Problem statement:
Duplicate every line of the records below without any change.

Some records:
• • • • • • •

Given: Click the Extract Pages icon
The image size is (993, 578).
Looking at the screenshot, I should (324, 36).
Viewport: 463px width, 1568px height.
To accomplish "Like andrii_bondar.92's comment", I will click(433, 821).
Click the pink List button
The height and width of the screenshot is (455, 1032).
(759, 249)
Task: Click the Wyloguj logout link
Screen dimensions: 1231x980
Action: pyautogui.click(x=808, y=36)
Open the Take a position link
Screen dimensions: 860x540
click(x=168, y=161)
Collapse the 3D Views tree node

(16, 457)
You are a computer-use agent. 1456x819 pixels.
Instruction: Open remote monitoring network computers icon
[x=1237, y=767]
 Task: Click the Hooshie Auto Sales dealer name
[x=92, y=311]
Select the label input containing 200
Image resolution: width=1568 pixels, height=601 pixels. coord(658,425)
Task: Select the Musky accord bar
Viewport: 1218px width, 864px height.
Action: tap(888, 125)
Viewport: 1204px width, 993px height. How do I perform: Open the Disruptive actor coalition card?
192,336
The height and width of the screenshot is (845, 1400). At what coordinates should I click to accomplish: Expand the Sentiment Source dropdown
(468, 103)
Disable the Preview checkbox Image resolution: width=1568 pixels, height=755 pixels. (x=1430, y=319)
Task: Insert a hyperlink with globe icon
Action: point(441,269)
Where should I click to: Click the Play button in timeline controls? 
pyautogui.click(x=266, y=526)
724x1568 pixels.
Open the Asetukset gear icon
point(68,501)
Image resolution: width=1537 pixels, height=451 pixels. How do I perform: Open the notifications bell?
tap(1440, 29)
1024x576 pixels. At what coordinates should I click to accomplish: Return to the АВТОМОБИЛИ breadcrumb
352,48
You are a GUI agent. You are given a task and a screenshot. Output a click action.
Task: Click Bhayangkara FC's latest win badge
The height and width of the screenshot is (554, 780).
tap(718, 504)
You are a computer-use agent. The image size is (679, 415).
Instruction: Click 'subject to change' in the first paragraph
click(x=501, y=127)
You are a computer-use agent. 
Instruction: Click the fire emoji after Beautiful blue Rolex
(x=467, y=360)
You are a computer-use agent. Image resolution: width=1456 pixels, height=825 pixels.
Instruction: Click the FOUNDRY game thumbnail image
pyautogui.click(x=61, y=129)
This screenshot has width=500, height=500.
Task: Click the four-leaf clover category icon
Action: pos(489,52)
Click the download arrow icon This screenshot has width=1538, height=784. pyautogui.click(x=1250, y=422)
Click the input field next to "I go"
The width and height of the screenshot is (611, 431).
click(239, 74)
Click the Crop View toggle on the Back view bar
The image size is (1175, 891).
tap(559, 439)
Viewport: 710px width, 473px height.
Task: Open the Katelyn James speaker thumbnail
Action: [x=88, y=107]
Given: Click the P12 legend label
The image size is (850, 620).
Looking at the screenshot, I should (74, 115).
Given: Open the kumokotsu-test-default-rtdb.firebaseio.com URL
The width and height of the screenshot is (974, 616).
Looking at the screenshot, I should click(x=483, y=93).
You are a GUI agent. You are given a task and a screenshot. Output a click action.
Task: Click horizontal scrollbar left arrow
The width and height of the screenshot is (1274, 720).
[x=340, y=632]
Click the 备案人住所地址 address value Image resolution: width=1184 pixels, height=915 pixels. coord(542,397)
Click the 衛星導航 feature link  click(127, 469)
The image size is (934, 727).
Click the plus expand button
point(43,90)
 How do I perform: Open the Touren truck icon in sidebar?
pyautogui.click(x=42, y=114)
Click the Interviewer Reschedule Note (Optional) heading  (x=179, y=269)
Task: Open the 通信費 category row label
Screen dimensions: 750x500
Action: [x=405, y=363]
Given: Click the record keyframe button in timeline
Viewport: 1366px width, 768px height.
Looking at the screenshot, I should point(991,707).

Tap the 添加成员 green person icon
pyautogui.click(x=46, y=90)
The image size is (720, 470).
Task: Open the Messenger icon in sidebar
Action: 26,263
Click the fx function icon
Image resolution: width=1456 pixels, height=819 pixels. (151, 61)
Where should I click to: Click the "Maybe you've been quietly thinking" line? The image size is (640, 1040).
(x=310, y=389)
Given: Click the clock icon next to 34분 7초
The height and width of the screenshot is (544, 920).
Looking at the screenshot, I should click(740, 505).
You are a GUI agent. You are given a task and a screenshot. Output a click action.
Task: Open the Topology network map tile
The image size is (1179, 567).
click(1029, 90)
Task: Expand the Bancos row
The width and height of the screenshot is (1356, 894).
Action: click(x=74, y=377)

• • • • • • •

Right answer:
Given: Click the Extract Pages icon
The image size is (993, 578).
Looking at the screenshot, I should (324, 36).
Viewport: 463px width, 1568px height.
To accomplish "Like andrii_bondar.92's comment", I will click(433, 821).
Click the pink List button
The height and width of the screenshot is (455, 1032).
(759, 249)
Task: Click the Wyloguj logout link
Screen dimensions: 1231x980
Action: pyautogui.click(x=808, y=36)
Open the Take a position link
Screen dimensions: 860x540
click(x=168, y=161)
Collapse the 3D Views tree node

(16, 457)
You are a computer-use agent. 1456x819 pixels.
Instruction: Open remote monitoring network computers icon
[x=1237, y=767]
 Task: Click the Hooshie Auto Sales dealer name
[x=92, y=311]
Select the label input containing 200
Image resolution: width=1568 pixels, height=601 pixels. coord(658,425)
Task: Select the Musky accord bar
Viewport: 1218px width, 864px height.
Action: tap(888, 125)
Viewport: 1204px width, 993px height. How do I perform: Open the Disruptive actor coalition card?
192,336
The height and width of the screenshot is (845, 1400). At what coordinates should I click to accomplish: Expand the Sentiment Source dropdown
(468, 103)
Disable the Preview checkbox Image resolution: width=1568 pixels, height=755 pixels. (x=1430, y=319)
Task: Insert a hyperlink with globe icon
Action: point(441,269)
Where should I click to: Click the Play button in timeline controls? 
pyautogui.click(x=266, y=526)
724x1568 pixels.
Open the Asetukset gear icon
point(68,501)
Image resolution: width=1537 pixels, height=451 pixels. How do I perform: Open the notifications bell?
tap(1440, 29)
1024x576 pixels. At what coordinates should I click to accomplish: Return to the АВТОМОБИЛИ breadcrumb
352,48
You are a GUI agent. You are given a task and a screenshot. Output a click action.
Task: Click Bhayangkara FC's latest win badge
The height and width of the screenshot is (554, 780).
tap(718, 504)
You are a computer-use agent. The image size is (679, 415).
Instruction: Click 'subject to change' in the first paragraph
click(x=501, y=127)
You are a computer-use agent. 
Instruction: Click the fire emoji after Beautiful blue Rolex
(x=467, y=360)
You are a computer-use agent. Image resolution: width=1456 pixels, height=825 pixels.
Instruction: Click the FOUNDRY game thumbnail image
pyautogui.click(x=61, y=129)
This screenshot has width=500, height=500.
Task: Click the four-leaf clover category icon
Action: pos(489,52)
Click the download arrow icon This screenshot has width=1538, height=784. pyautogui.click(x=1250, y=422)
Click the input field next to "I go"
The width and height of the screenshot is (611, 431).
click(239, 74)
Click the Crop View toggle on the Back view bar
The image size is (1175, 891).
tap(559, 439)
Viewport: 710px width, 473px height.
Task: Open the Katelyn James speaker thumbnail
Action: [x=88, y=107]
Given: Click the P12 legend label
The image size is (850, 620).
Looking at the screenshot, I should (74, 115).
Given: Open the kumokotsu-test-default-rtdb.firebaseio.com URL
The width and height of the screenshot is (974, 616).
Looking at the screenshot, I should click(x=483, y=93).
You are a GUI agent. You are given a task and a screenshot. Output a click action.
Task: Click horizontal scrollbar left arrow
The width and height of the screenshot is (1274, 720).
[x=340, y=632]
Click the 备案人住所地址 address value Image resolution: width=1184 pixels, height=915 pixels. coord(542,397)
Click the 衛星導航 feature link  click(127, 469)
The image size is (934, 727).
Click the plus expand button
point(43,90)
 How do I perform: Open the Touren truck icon in sidebar?
pyautogui.click(x=42, y=114)
Click the Interviewer Reschedule Note (Optional) heading  (x=179, y=269)
Task: Open the 通信費 category row label
Screen dimensions: 750x500
Action: [x=405, y=363]
Given: Click the record keyframe button in timeline
Viewport: 1366px width, 768px height.
Looking at the screenshot, I should point(991,707).

Tap the 添加成员 green person icon
pyautogui.click(x=46, y=90)
The image size is (720, 470).
Task: Open the Messenger icon in sidebar
Action: 26,263
Click the fx function icon
Image resolution: width=1456 pixels, height=819 pixels. (151, 61)
Where should I click to: Click the "Maybe you've been quietly thinking" line? The image size is (640, 1040).
(x=310, y=389)
Given: Click the clock icon next to 34분 7초
The height and width of the screenshot is (544, 920).
Looking at the screenshot, I should click(740, 505).
You are a GUI agent. You are given a task and a screenshot. Output a click action.
Task: Open the Topology network map tile
The image size is (1179, 567).
click(1029, 90)
Task: Expand the Bancos row
The width and height of the screenshot is (1356, 894).
Action: click(x=74, y=377)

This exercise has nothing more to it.